Seq2Seq2Seq: Lossless Data Compression via Discrete Latent Transformers and Reinforcement Learning
Mahdi Khodabandeh, Ghazal Shabani, Arash Yousefi Jordehi, Seyed Abolghasem Mirroshandel
TL;DR
This work addresses lossless data compression by leveraging a discrete, token-based latent representation learned through reinforcement learning on a T5-based seq2seq architecture. The compressor–decompressor pair is trained with an off-policy RL objective, where the reward $r = - (|ar{c}| + \mathcal{L}_D)$ balances compactness with faithful reconstruction, and entropy considerations are framed via $H(X) = -\sum_i p(x_i) \log p(x_i)$. The approach preserves token structure rather than dense latent vectors, enabling practical deployment on consumer hardware while adapting compression strategies to data without external world knowledge. On enwik8, the method achieves a compression ratio of 4.12, outperforming traditional codecs like XZ and GZIP but still lagging the neural state-of-the-art nncp, illustrating a favorable trade-off between efficiency and compute. The work highlights modular deployment, scalability, and avenues for future improvements such as adaptive chunking, memory-efficient attention, and integrating live compressor–decompressor feedback to further enhance performance.
Abstract
Efficient lossless compression is essential for minimizing storage costs and transmission overhead while preserving data integrity. Traditional compression techniques, such as dictionary-based and statistical methods, often struggle to optimally exploit the structure and redundancy in complex data formats. Recent advancements in deep learning have opened new avenues for compression; however, many existing approaches depend on dense vector representations that obscure the underlying token structure.
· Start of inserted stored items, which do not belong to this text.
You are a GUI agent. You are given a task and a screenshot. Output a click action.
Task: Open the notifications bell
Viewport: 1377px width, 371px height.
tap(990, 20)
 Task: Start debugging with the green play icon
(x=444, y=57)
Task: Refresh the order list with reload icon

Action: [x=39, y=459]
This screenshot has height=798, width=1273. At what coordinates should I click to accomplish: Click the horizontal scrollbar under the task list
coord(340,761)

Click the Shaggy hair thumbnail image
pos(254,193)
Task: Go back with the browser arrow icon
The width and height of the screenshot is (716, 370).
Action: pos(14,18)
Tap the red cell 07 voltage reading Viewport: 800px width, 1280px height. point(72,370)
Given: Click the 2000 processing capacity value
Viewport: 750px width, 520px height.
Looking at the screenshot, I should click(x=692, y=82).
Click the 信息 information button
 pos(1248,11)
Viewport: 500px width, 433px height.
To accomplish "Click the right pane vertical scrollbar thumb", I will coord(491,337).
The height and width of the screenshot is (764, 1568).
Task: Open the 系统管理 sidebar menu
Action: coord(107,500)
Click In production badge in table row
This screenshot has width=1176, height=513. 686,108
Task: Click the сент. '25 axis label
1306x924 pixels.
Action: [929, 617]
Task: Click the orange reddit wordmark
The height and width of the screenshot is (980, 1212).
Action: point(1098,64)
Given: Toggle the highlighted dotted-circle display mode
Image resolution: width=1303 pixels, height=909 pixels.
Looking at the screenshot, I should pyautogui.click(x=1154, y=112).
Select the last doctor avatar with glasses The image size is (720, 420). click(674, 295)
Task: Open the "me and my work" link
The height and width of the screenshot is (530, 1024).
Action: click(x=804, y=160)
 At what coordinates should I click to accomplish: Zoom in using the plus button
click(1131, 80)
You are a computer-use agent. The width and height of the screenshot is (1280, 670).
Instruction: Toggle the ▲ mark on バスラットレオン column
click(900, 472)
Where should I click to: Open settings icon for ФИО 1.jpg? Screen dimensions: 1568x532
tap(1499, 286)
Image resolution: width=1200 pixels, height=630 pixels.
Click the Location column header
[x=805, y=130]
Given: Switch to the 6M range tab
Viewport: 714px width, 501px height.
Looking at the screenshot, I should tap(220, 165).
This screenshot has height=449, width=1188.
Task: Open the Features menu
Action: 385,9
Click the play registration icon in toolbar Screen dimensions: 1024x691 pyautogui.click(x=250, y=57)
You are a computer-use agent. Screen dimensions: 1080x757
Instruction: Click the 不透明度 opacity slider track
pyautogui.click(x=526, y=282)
To address these limitations, we propose a novel lossless compression method that leverages Reinforcement Learning applied to a T5 language model architecture. This approach enables the compression of data into sequences of tokens rather than traditional vector representations. Unlike auto-encoders, which typically encode information into continuous latent spaces, our method preserves the token-based structure, aligning more closely with the original data format. This preservation allows for higher compression ratios while maintaining semantic integrity. By training the model using an off-policy Reinforcement Learning algorithm, we optimize sequence length to minimize redundancy and enhance compression efficiency. Our method introduces an efficient and adaptive data compression system built upon advanced Reinforcement Learning techniques, functioning independently of external grammatical or world knowledge. This approach shows significant improvements in compression ratios compared to conventional methods. By leveraging the latent information within language models, our system effectively compresses data without requiring explicit content understanding, paving the way for more robust and practical compression solutions across various applications.